__Document segment__.
>>>
Argentine human rights activist and politician

Josefina Victoria "Tana" Tosetto González (born 17 February 1976) is an Argentine human rights activist and politician who served as a National Deputy elected in Santa Fe Province. A member of the Justicialist Party and La Cámpora, she was first elected in 2013 and re-elected in 2017.

González is the daughter of two "desaparecidos", alleged political dissidents of the military dictatorship that ruled Argentina from 1976 to 1983. She was active in HIJOS, a human rights organization formed by children of victims of the military dictatorship.

==Early life==
Josefina Victoria Tosetto González was born on 17 February 1976 in Rosario, shortly before the coup d'état that established the last civic–military dictatorship of Argentina (1976–1983). She was daughter of Dardo José Tosetto and Rut González, both active in the ERP-PRT. Tosetto had been illegally detained and kidnapped by military authorities in Rosario between the 9th and the 11th of December 1975; González, who was still pregnant with Josefina, fled to Tosetto's family home in Brinkmann, Córdoba. Tosetto remains missing to this date.

Josefina and her elder sister, Mariana, were both kidnapped alongside their mother on 19 July 1976. The three were taken to an Army-operated clandestine detention center. A local family court initially gave the two girls away to two Provincial Police officers, but they were retrieved by an aunt. During her time in captivity, Josefina suffered beatings at the hand of Major Agustín Feced, then interventor of the Rosario City Police. Rut González was executed in captivity, and her death was made official on 5 October 1976.

Josefina's grandmother, Amorosa Brunet de González, her aunt, Estrella González, and her uncle Héctor Vitantonio, were all also kidnapped and "disappeared" by the military on 23 September 1976. Estrella González and Vitantonio were both executed, while Amorosa Brunet remains missing.

==Activism==
Starting in 1995, while she was still a teenager, González began her human rights activism in HIJOS–Sons and Daughters for Identity and Justice Against forgetfulness and Silence. Years later, during the presidency of Néstor Kirchner, González became part of La Cámpora, the youth organization formed to back Kirchner's government and later the government of Cristina Fernández de Kirchner; González became the organization's human rights secretary in Santa Fe.

González was a key witness and plaintiff in the trial against General Ramón Genaro Díaz Bessone. Díaz Bessone, as well as former Santa Fe Provincial police commissar Rubén Lofiego, were both given life sentences on grounds of human rights violations. The trial finalized on 26 March 2012.

==Political career==
In the 2013 legislative election, González ran for a seat in the Argentine Chamber of Deputies as the second candidate in the Front for Victory list in Santa Fe Province, behind Jorge Obeid. The list came third with 22.67% of the vote, and enough for both Obeid and González to be elected. She was re-elected in the 2017 legislative election, this time running as the third candidate in the Justicialist Front list, which received 25.90% of the vote.

During her 2017–2021 term, González presided the parliamentary commission on Political Trials, and formed part of the commissions on Addiction Prevention, Freedom of Expression, Disabilities, Human Rights and Guarantees, and Elderly People. She was a supporter of the legalisation of abortion in Argentina, voting in favour of the two Voluntary Interruption of Pregnancy bills that were debated by the Argentine Congress in 2018 and 2020.

González did not run for re-election in 2021, and her term expired on 9 December 2021.

==Personal life==
González is married to Federico Guillermo Reynares Solari. On 26 June 2017, while driving on Ruta Nacional 33 near Chovet, González suffered a major car crashed that resulted in the death of her photographer, Ignacio Amaya. She was gravely injured and remained in a coma for 10 days.
<<<
Print everything in the biography of Josefina González from "González is the" down to "the military dictatorship.", word for word. The items further down are unrelated to the biography of Josefina González above.

__Raw data__.
>>>
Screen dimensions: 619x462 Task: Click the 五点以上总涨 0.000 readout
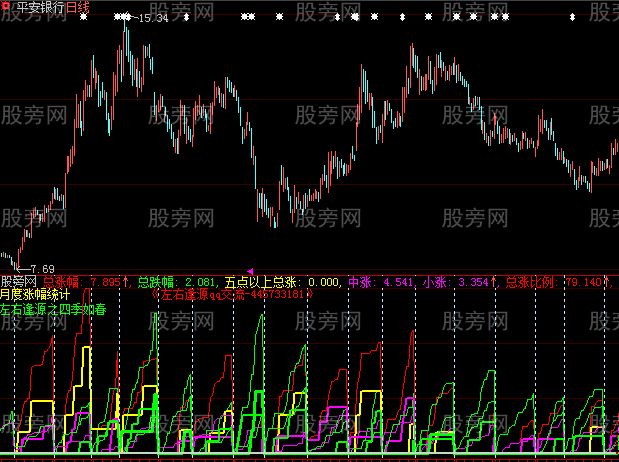point(283,282)
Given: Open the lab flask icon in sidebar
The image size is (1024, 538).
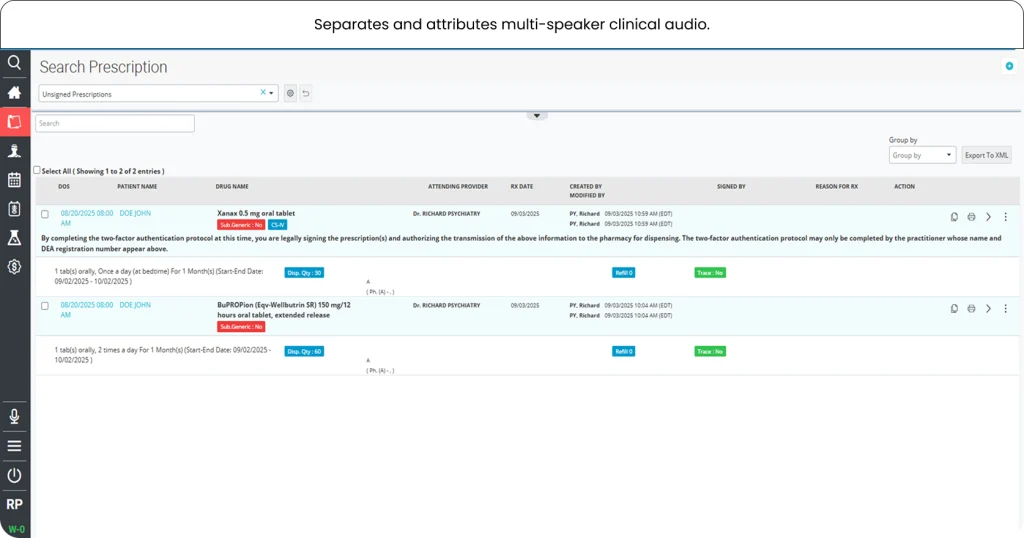Looking at the screenshot, I should 14,238.
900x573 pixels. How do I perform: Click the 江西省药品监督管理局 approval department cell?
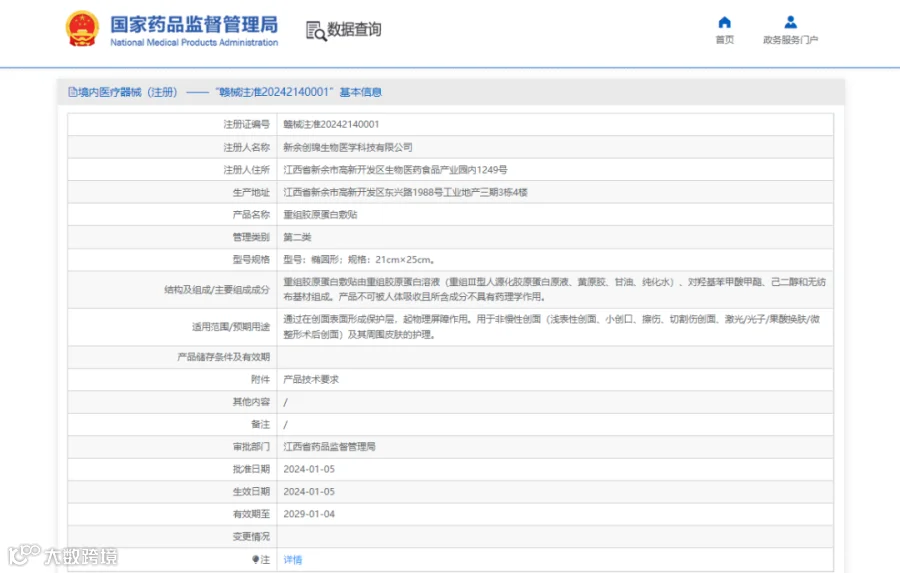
<<<
__Task result__.
González is the daughter of two "desaparecidos", alleged political dissidents of the military dictatorship that ruled Argentina from 1976 to 1983. She was active in HIJOS, a human rights organization formed by children of victims of the military dictatorship.